Fast niemanden ließ Rogler am Samstag aus: zu Guttenberg ebenso wenig wie seine Vorgänger als Verteidigungsminister wie etwa Scharping: „Sein höchster militärischer Orden war das Seepferdchen-Abzeichen.” Oder Niebel und Pofalla („Manchmal frage ich mich, wo nehmen die immer diese Leute her?”) und die Familienministerin, „die kleine Schröder”: „Es gibt doch so schöne Berufe. Sie könnte doch ein Käsegeschäft aufmachen.”

Mit Sport, Streching etwa, habe er versucht, dem Politikdilemma zu entkommen, verriet Rogler. Die Verletzungsgefahr ist hoch: „Ich habe mich so gestreckt, dass mein Kopf und meine Füße zwischenzeitlich unterschiedliche Postleitzahlen hatten.” Wenn der Sport nicht des Rätsels Lösung ist, dann bleiben zwei Alternativen: Zum einen der Gang zu den „Fleischtemplern”, die ihr Leid in Bier und Wodka ertränken und dem hilfesuchenden Richard mit einer bodenständigen Philosophie begegneten: „Wenn Sie saufen, sterben Sie. Wenn Sie nicht saufen, sterben Sie auch. Also saufen Sie!”

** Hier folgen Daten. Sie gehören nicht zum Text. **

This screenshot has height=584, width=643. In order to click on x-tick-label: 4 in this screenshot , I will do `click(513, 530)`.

Der zweite Ausweg, dem Richard Rogler am Samstag den Vorzug gab, ist der verzweifelte Blick auf das, was Mitmenschen treiben. Und dies ist sehr ernüchternd. 30 Prozent der Eltern hielten ihre Kinder für hochbegabt. Dabei seien es nur fünf Prozent. Weil bekannt sei, dass Hochbegabte wegen Unterforderung mit schlechten Noten nach Hause kämen, zögen viele Eltern falsche Schlüsse: „Unser Alexander hat schon wieder eine 6 in Mathe geschrieben. Ich glaube, unser Kind ist hochbegabt.” Und manche denken, dass ihr Kind dreisprachig aufwächst, „nur weil der Junge Francois Benedetto Holzapfel heißt”.

Spätgebärende Eltern

Überhaupt die Eltern, vor allem die spätgebärenden: „Sie 49, er 60. Dann stellen die plötzlich fest, dass Designerküche und Weinkeller nicht alles im Leben sind. Und friemeln dann mit letzter Kraft noch so´n Kind zusammen. Mit lahmen Spermien, die lange die Mindesthaltbarkeit überschritten haben.”

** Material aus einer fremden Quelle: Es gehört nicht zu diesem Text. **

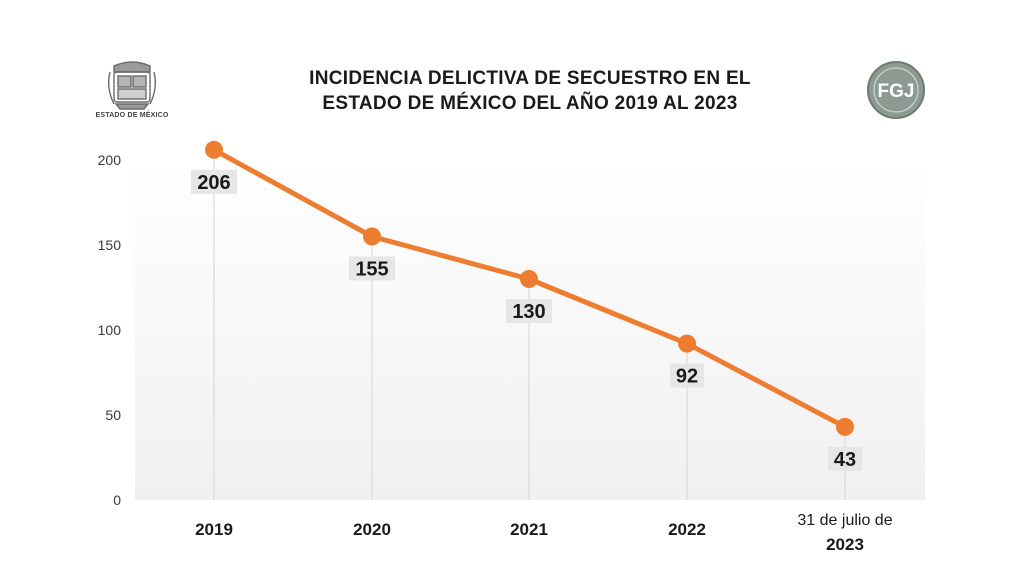 Image resolution: width=1024 pixels, height=576 pixels. I want to click on x-axis: 2019 2020 2021 2022 31 de julio de 2023, so click(544, 533).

Zwei Stunden beste Unterhaltung, die das Publikum mit langem und kräftigem Applaus dankte, endeten abrupt mit dem Satz: „Meine Damen und Herren, wir kommen zur Zugabe.” Diese war bewusst kurz und mündete in der Erkenntnis: „Wenn man was fallen lässt, muss man es wieder aufheben.” Nur gut, dass er die Politik nicht fallen lassen kann.